Track down each line below containing the string "computer" and copy it.
======== ENTRIES SHOWN
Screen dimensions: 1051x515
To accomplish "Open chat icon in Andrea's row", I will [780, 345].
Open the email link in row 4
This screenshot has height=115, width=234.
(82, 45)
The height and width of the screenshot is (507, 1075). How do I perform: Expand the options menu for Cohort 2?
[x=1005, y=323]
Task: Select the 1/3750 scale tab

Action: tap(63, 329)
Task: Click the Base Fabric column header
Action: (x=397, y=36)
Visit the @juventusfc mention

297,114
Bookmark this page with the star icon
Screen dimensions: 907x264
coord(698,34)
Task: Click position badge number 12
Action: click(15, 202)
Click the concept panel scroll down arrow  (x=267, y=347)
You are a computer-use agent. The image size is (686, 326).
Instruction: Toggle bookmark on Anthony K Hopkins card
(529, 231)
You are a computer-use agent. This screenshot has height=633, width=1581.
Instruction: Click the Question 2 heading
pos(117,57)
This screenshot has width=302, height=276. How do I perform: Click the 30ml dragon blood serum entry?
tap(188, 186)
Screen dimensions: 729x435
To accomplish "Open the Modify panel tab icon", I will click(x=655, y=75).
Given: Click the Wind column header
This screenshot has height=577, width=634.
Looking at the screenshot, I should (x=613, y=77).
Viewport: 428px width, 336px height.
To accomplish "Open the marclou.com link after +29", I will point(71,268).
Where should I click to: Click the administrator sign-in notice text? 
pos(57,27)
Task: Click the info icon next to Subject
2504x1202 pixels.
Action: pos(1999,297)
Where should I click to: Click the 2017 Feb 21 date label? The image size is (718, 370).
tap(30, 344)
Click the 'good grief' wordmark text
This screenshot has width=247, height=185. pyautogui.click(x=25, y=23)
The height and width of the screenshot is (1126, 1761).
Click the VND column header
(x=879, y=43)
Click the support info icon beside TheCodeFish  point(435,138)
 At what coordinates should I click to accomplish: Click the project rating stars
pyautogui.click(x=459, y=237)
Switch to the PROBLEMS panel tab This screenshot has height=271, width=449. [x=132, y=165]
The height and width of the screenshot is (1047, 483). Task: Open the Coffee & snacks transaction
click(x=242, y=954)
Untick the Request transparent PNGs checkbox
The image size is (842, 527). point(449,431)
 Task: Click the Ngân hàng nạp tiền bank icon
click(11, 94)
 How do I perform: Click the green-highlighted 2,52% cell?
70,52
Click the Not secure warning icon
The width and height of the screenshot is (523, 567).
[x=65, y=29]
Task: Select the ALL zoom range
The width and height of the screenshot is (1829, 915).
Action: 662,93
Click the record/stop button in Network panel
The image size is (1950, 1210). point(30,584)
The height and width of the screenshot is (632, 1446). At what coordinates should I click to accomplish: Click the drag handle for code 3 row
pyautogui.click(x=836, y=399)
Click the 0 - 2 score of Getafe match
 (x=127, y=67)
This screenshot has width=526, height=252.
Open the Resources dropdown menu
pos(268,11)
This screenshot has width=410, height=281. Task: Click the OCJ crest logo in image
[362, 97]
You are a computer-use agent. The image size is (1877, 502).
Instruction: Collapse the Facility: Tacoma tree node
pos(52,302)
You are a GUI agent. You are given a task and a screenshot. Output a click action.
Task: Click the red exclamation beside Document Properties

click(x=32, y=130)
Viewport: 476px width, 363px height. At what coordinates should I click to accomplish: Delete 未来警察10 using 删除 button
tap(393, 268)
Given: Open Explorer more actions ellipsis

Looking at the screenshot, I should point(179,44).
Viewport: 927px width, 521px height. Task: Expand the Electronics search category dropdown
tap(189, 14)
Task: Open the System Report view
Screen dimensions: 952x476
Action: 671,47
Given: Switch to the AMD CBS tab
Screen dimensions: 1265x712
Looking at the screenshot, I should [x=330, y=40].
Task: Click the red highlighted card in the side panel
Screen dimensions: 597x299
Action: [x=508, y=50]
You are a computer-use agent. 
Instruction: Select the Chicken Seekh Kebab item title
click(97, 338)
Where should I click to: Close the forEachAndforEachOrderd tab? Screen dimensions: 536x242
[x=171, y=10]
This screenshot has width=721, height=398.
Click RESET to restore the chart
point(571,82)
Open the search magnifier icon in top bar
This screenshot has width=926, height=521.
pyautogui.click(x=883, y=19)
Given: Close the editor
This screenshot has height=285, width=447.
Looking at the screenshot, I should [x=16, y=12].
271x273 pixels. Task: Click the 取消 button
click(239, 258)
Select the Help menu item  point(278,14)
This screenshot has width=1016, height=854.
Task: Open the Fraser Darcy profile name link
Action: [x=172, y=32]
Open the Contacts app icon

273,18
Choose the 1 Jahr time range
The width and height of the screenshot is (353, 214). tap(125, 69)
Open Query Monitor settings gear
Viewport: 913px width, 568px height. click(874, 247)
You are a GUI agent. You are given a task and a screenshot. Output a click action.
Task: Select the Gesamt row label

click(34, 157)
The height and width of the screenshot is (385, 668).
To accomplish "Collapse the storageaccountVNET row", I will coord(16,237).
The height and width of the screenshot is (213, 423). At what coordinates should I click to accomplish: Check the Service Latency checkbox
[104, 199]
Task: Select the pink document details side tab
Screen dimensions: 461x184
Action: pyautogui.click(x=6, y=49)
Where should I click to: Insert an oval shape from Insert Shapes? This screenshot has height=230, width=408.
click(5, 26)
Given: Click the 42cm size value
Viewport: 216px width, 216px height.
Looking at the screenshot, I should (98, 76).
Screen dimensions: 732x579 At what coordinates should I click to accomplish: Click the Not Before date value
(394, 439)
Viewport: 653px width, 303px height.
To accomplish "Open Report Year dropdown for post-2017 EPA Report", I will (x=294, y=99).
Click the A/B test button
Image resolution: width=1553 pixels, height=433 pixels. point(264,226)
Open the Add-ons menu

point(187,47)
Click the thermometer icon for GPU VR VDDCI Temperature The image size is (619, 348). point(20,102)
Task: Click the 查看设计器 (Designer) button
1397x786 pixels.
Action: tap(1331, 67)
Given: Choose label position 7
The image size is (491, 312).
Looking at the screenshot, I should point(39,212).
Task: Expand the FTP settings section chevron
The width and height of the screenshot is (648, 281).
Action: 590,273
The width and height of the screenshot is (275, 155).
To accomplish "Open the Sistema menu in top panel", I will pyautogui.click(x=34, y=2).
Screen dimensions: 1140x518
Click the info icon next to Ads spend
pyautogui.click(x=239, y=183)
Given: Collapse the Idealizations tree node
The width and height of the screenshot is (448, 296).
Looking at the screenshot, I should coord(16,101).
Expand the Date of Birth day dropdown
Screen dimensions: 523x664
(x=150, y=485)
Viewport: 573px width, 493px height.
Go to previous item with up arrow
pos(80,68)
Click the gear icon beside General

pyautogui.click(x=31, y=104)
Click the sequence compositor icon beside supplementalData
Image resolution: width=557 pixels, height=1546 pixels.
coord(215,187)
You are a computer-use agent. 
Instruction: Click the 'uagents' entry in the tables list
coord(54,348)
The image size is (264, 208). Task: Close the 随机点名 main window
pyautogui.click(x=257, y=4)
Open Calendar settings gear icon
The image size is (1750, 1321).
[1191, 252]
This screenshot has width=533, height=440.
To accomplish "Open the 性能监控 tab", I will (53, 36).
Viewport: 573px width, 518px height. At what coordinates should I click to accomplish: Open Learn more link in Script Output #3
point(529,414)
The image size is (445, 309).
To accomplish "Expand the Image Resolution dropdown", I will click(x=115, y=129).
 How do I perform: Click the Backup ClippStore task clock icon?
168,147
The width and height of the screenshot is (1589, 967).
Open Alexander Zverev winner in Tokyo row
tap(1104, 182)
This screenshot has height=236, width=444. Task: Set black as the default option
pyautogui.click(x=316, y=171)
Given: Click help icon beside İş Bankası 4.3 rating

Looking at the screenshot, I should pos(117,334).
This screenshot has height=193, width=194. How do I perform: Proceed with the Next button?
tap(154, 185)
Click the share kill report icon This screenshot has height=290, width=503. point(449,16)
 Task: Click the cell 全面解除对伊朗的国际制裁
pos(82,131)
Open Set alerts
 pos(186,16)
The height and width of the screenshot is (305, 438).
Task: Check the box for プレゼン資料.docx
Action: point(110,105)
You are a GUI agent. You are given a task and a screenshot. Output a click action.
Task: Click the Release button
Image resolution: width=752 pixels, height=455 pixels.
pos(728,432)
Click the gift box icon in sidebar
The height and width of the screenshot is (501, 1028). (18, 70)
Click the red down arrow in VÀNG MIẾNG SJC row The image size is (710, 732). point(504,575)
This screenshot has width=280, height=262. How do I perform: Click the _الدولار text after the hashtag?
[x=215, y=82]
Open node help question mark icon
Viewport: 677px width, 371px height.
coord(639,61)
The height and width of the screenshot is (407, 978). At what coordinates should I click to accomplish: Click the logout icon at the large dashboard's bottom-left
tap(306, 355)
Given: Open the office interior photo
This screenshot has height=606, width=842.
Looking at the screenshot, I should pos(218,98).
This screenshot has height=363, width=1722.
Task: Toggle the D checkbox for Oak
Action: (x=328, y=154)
================
▸ **TASK OUTPUT**
You are a computer-use agent. The image size is (686, 326).
You are a computer-use agent. This screenshot has height=633, width=1581.
You are a computer-use agent. The image size is (1877, 502).
You are a computer-use agent. 
You are a computer-use agent. 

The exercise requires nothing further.